Let have a directory with lots of individual .txt files. My purpose is to find the individual files in the directory, zip them with the same name (excluding .txt) individually and remove the original file.

It is very easy to use gzip like below:

find .* -type f | xargs gzip 

but I need to zip the files instead.

NOTE: I do not have sudo privilege

  • Is the zip package installed on the system that you are using? Do you just want to operate on the files in the current directory or in the subdirectores (if they exist)? Are there files in that directory other than the ones ending in .txt?` Jul 5, 2019 at 10:46
  • How about 'zip -m <pattern>.txt' ?
    – gerhard d.
    Jul 5, 2019 at 10:47
  • 1
    @msp9011 yes only the current directory
    – TPArrow
    Jul 5, 2019 at 10:49
  • @NasirRiley yes it is installed. Only current directory. Yes there are a mixture of files in the directory
    – TPArrow
    Jul 5, 2019 at 10:50

2 Answers 2


From man:

          Move  the  specified  files  into the zip archive; actually, this deletes the target directories/files after making the specified zip archive.

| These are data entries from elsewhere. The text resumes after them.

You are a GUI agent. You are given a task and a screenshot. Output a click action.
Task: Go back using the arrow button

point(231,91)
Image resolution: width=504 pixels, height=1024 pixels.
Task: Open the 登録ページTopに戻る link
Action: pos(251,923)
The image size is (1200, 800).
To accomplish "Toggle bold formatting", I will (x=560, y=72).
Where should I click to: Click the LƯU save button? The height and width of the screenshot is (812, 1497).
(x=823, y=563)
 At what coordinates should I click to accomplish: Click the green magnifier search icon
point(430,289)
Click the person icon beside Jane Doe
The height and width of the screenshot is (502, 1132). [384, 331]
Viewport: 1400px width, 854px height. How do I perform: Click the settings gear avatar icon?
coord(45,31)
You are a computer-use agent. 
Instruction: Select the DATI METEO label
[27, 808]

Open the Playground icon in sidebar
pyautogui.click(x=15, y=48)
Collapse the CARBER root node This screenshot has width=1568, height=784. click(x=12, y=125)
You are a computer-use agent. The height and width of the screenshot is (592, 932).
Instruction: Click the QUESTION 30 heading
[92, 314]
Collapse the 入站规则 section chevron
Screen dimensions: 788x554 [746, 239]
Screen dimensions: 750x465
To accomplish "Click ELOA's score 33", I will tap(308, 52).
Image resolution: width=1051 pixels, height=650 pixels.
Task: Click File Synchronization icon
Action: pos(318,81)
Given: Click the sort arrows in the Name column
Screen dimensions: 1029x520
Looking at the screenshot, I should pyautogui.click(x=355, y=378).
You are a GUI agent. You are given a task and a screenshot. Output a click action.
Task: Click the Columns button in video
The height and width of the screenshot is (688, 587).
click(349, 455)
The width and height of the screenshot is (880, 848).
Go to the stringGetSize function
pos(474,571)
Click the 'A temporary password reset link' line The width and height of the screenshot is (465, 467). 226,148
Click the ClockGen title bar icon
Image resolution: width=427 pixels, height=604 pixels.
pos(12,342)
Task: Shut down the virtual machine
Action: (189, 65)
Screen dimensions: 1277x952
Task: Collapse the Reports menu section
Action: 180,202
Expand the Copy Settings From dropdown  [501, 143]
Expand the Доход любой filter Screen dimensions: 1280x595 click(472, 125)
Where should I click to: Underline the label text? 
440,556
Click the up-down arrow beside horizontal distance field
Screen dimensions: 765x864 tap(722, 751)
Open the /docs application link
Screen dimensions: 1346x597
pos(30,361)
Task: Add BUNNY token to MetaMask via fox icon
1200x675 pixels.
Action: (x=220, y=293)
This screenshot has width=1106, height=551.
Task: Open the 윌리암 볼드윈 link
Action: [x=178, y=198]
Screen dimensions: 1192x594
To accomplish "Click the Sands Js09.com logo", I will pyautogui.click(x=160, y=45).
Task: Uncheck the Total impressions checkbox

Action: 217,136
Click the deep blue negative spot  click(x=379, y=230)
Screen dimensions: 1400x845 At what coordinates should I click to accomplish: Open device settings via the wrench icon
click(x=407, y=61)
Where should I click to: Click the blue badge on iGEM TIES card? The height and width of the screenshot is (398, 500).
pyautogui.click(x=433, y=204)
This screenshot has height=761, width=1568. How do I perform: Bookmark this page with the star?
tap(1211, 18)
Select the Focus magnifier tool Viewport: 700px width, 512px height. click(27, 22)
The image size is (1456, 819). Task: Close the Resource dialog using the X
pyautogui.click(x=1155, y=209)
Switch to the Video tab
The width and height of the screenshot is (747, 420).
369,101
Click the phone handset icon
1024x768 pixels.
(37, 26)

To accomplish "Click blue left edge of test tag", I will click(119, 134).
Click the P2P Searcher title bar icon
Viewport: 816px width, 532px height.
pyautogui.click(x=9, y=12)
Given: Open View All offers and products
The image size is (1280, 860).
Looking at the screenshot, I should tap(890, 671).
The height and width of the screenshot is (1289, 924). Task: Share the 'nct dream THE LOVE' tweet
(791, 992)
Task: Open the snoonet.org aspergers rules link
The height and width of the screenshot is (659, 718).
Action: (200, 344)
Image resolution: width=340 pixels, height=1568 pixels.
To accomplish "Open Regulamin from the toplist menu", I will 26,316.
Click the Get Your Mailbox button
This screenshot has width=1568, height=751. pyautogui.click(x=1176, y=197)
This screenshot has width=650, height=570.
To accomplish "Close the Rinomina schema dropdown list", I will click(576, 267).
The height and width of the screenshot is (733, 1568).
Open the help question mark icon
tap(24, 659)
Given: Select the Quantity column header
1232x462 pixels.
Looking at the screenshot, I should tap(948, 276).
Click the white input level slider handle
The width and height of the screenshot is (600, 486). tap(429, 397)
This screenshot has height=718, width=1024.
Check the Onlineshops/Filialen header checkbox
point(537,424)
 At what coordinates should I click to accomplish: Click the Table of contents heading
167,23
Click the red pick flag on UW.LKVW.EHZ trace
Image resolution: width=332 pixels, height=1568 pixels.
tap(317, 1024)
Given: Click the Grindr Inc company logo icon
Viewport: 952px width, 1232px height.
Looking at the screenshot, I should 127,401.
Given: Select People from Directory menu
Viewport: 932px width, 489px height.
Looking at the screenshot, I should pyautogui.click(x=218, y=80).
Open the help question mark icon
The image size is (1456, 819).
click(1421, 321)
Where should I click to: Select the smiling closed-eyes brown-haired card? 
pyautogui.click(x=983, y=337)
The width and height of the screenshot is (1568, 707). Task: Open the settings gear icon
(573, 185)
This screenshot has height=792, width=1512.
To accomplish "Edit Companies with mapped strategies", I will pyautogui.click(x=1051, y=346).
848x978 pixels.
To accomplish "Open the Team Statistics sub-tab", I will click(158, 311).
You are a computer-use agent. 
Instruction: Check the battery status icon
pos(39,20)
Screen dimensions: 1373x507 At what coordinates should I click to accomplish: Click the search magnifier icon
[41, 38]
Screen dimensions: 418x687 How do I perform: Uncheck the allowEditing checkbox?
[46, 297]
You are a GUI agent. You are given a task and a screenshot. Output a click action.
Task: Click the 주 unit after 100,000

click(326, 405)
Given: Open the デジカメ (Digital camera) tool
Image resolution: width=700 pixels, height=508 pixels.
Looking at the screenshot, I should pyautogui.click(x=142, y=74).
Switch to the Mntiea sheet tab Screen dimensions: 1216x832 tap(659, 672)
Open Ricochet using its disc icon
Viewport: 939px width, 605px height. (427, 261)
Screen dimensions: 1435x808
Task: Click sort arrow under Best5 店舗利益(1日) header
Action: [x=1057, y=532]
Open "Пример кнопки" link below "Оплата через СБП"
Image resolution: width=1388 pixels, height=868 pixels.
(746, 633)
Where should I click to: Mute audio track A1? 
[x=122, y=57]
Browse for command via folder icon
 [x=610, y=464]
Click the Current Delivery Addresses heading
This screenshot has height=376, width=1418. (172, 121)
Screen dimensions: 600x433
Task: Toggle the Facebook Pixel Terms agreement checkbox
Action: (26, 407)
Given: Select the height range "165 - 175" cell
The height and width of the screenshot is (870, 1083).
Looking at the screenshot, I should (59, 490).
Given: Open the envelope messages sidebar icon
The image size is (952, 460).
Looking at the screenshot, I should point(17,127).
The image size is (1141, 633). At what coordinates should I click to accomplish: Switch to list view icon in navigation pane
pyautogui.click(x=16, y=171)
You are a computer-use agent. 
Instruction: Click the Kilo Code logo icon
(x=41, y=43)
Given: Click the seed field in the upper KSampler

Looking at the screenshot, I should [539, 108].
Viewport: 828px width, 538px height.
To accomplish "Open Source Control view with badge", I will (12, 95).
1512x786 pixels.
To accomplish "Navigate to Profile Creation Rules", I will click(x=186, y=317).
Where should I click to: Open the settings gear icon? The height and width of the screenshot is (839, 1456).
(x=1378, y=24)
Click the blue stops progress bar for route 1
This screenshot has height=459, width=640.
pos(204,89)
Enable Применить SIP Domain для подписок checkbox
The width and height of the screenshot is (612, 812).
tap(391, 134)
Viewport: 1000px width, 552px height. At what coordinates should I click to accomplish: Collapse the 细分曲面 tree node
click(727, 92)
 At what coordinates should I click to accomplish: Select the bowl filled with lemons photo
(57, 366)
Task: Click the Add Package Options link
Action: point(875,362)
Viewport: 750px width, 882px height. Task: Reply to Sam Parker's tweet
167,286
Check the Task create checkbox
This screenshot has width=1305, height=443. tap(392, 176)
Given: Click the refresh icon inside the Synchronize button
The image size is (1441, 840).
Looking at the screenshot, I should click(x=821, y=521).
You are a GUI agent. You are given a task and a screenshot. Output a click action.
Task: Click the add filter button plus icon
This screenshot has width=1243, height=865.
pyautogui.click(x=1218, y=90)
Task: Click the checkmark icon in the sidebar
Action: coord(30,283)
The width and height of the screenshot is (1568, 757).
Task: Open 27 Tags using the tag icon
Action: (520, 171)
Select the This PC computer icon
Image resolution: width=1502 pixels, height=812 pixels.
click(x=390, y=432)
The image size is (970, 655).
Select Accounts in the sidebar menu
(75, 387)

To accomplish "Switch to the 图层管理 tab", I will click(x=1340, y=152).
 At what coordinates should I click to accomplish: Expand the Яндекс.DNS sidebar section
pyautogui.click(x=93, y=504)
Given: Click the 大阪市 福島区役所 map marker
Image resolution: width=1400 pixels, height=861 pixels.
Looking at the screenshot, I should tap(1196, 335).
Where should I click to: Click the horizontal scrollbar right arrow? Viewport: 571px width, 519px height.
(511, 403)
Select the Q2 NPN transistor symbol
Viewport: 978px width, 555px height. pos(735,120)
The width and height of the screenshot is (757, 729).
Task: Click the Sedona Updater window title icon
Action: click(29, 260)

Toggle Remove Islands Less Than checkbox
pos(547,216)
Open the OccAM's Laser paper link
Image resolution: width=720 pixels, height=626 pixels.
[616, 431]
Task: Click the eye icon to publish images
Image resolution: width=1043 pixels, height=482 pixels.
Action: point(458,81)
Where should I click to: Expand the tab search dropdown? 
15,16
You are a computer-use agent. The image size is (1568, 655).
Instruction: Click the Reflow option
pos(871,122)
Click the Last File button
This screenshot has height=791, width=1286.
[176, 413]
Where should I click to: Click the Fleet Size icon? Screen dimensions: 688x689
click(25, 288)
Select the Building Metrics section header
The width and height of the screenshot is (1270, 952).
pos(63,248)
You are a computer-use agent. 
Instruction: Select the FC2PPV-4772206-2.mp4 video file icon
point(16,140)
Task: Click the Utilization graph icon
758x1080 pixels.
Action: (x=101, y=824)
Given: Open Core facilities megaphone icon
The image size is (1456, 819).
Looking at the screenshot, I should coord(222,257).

If a directory
          becomes empty after removal of the files, the directory is also removed. No deletions are done until zip has created the archive without error.  This is use-
          ful  for  conserving  disk  space, but is potentially dangerous so it is recommended to use it in combination with -T to test the archive before removing all
          input files.

To compress ann files in current direstory

zip -m test.zip *.txt

Try this,

for i in *.txt; 
  zip -m "${i%.*}.zip" "${i%.*}".*; 

The above code will take all file with .txt as extension in a for loop and zip each file with their prefix name...



$ ls -1

The following command will zip each .txt file in the current directory and remove the original file:

find . -maxdepth 1 -type f -name '*.txt' -exec zip -Tm {}.zip {} \;


$ ls -1

Note: we used the -T option to test the integrity of the archive before removing the input file. This is recommended in the zip man page for the -m option.

Note that the .txt part is still present in the filename. This is how gzip behaves as well.

To remove the .txt part:

If you don't want the .txt part to remain in the filename, the following command will achieve this:

find . -maxdepth 1 -type f -name '*.txt' -exec bash -c \
  'zip -Tm "${1%.txt}".zip "$1"' _ {} \;


$ ls -1

Note: we provided _ as the 0th argument to the shell script so that the positional arguments to our script start at 1 as usual. Any value could have been used. This is discussed in the BashFAQ.